Gemeinsamkeiten. Wo sieht er als Islambeauftragter und Fachmann eigentlich Ansätze für seine Arbeit, Brücken zu bauen und Vorurteile abzubauen? Wo die Reizwörter und -themen seit 2001 doch so präsent sind, als sei es gewollt, dass man Islam gleichsetzt mit Islamismus.

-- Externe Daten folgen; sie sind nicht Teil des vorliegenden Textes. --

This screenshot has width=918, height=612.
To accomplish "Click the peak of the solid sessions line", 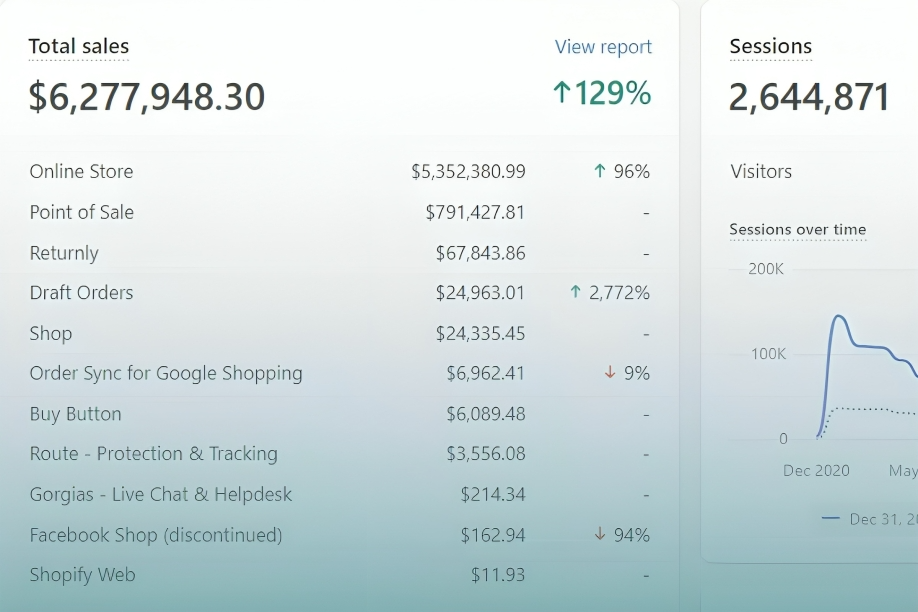I will tap(838, 317).
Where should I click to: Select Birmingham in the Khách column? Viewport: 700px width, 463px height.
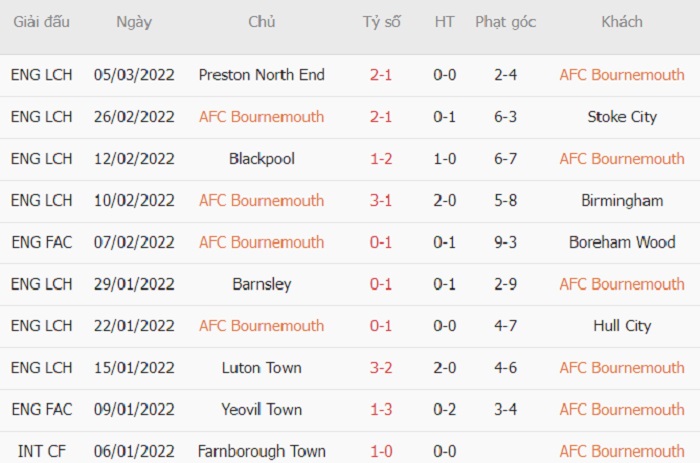[x=622, y=200]
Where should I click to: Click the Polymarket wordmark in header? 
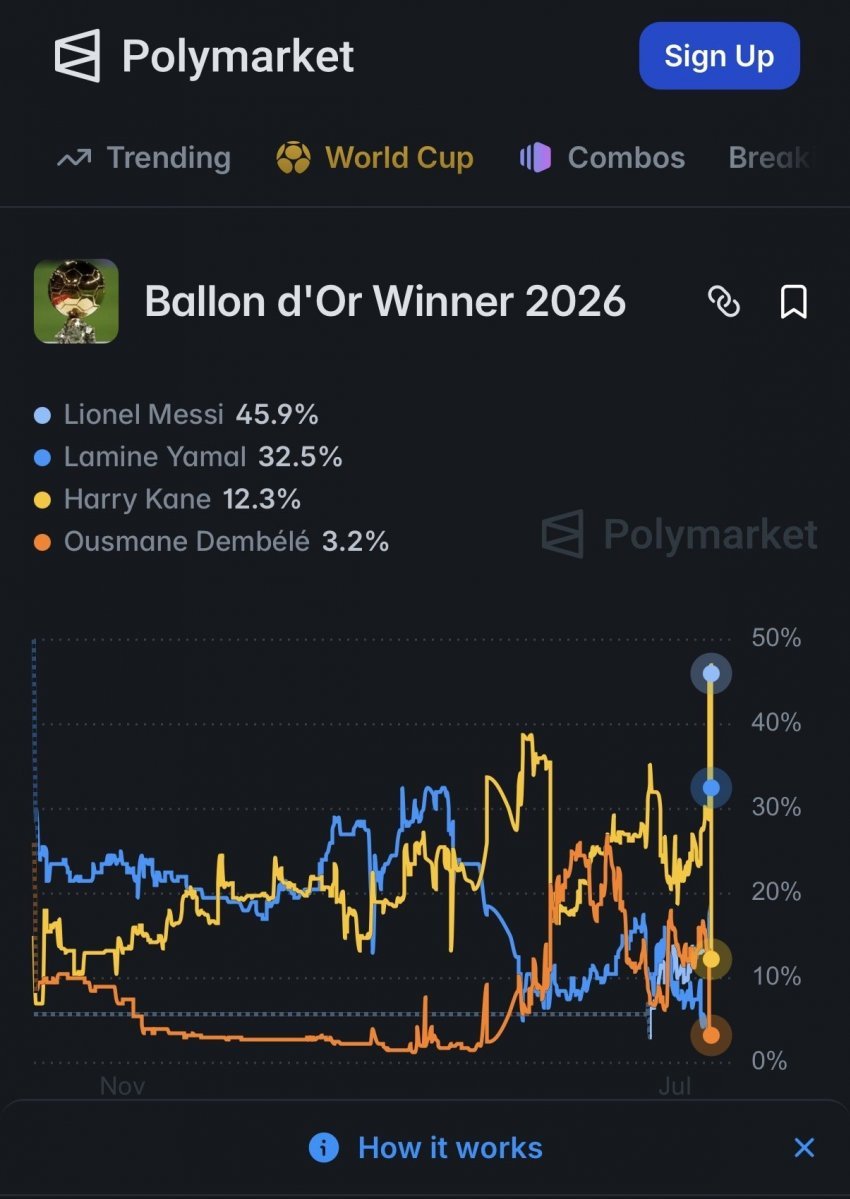pyautogui.click(x=238, y=57)
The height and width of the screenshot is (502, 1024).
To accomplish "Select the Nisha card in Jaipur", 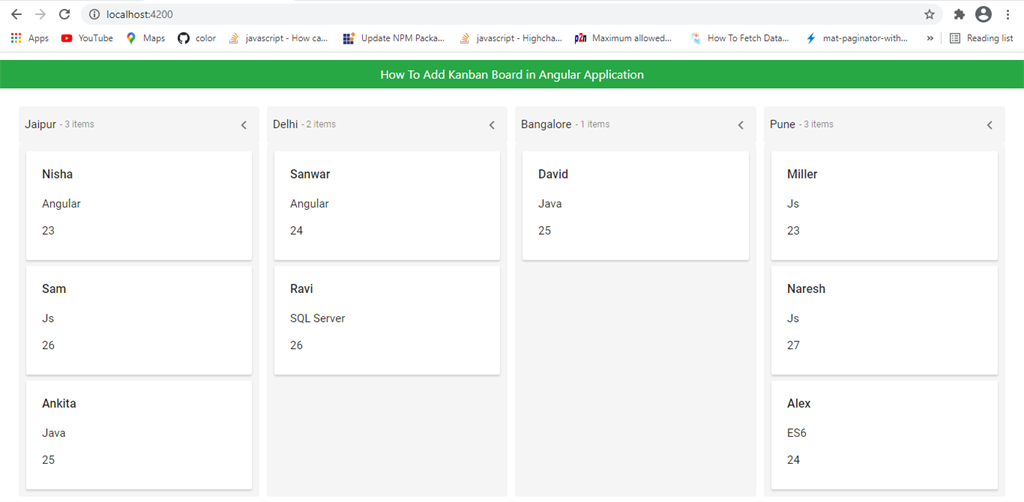I will (138, 204).
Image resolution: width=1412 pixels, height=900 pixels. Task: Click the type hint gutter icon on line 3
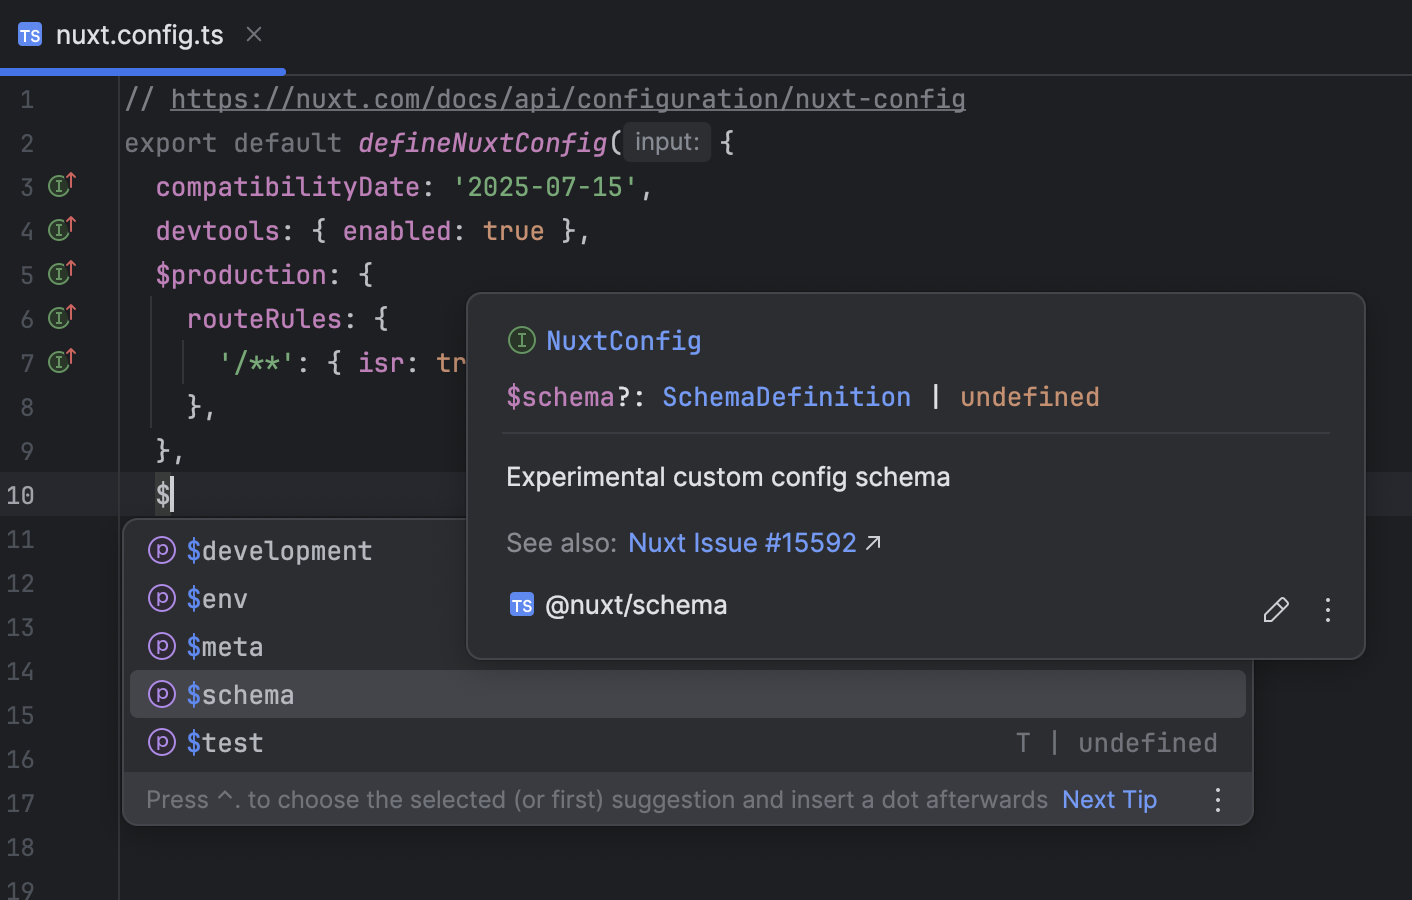[60, 185]
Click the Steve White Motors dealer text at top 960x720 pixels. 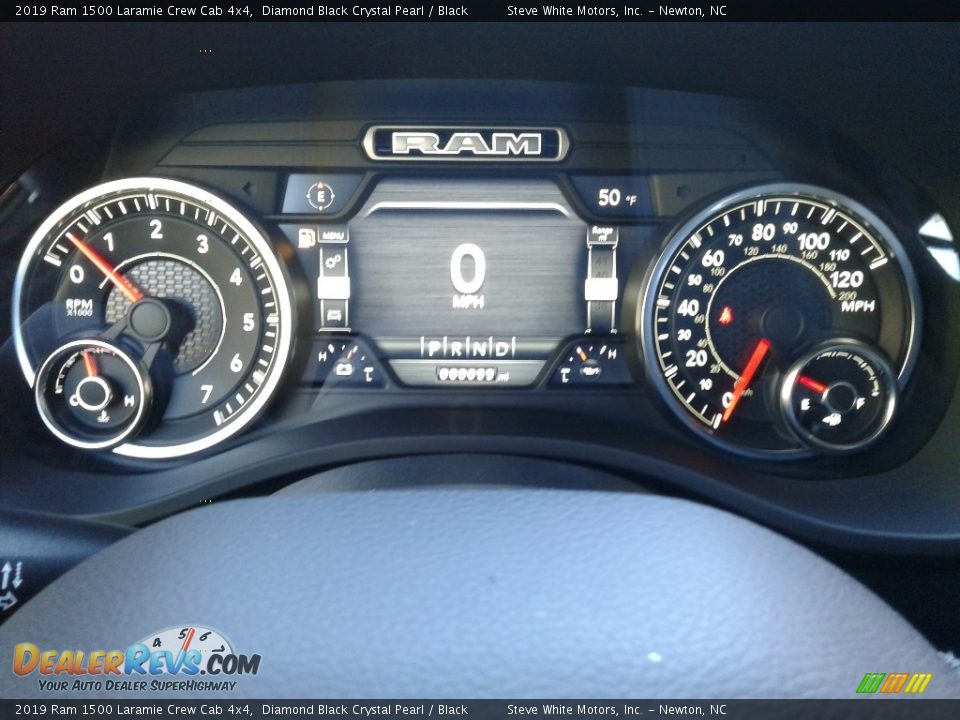pos(616,11)
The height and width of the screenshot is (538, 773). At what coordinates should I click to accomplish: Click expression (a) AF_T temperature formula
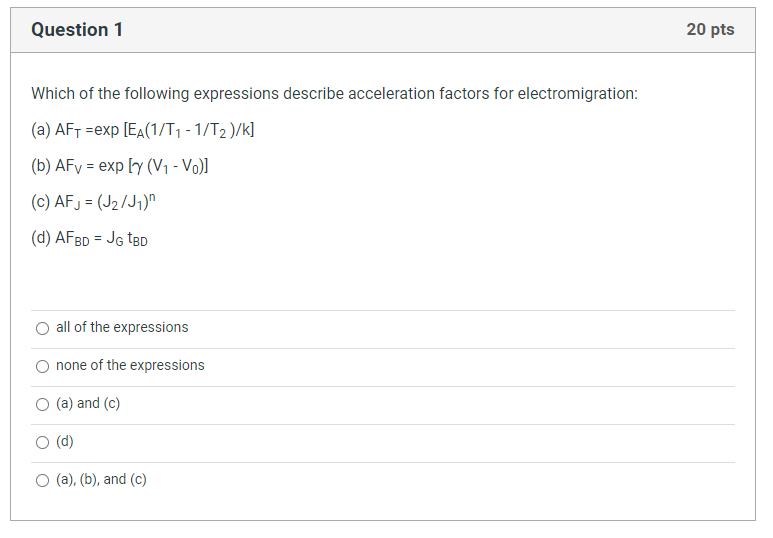point(142,131)
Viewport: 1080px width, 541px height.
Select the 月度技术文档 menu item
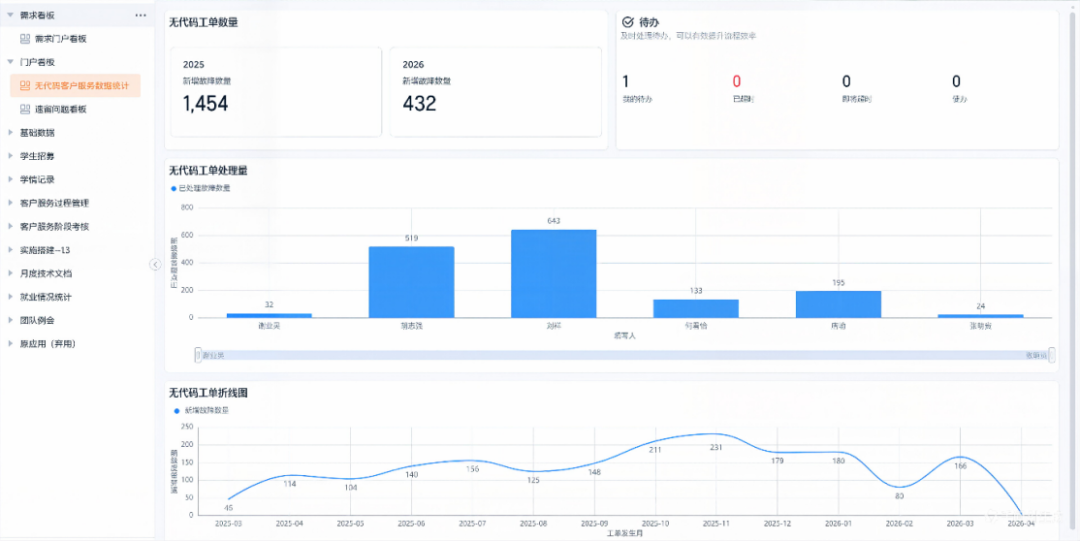pos(46,273)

Ja, das ist schade, denn wenn ich jetzt etwa an Maria denke! Sie kommt schon vor für Muslime. Wenn ich in eine Moschee gehe, und mir dort die Gebetsnische anschaue, den Mihrab, dann finde ich dort relativ häufig ein Koran-Wort, das daran erinnert, wie Maria im Tempel war und von Gott mit Nahrung versorgt worden ist. Das sind sehr anrührende Worte, die da Muslime ansprechen und treffen in ihrer eigenen Moschee. Es ist eigentlich etwas Schönes und etwas Spannendes, so etwas zu entdecken! Gut, Maria spielt auch deshalb eine Rolle, weil sie daran erinnert, dass Jesus eine menschliche Mutter hatte. Dass er also wirklich Mensch ist und reiner Mensch, und auch – jetzt aus christlicher Perspektive gesprochen – nur Mensch. Ich denke, das kann man aber aushalten, dass einerseits Verbindung da ist, verbindendes und gleichzeitig die Differenz auch so klar im Raum steht.

Zum Schluss habe ich Heinrich Rothe noch gefragt, ob er eine Vision, ein Ziel, einen Traum hat.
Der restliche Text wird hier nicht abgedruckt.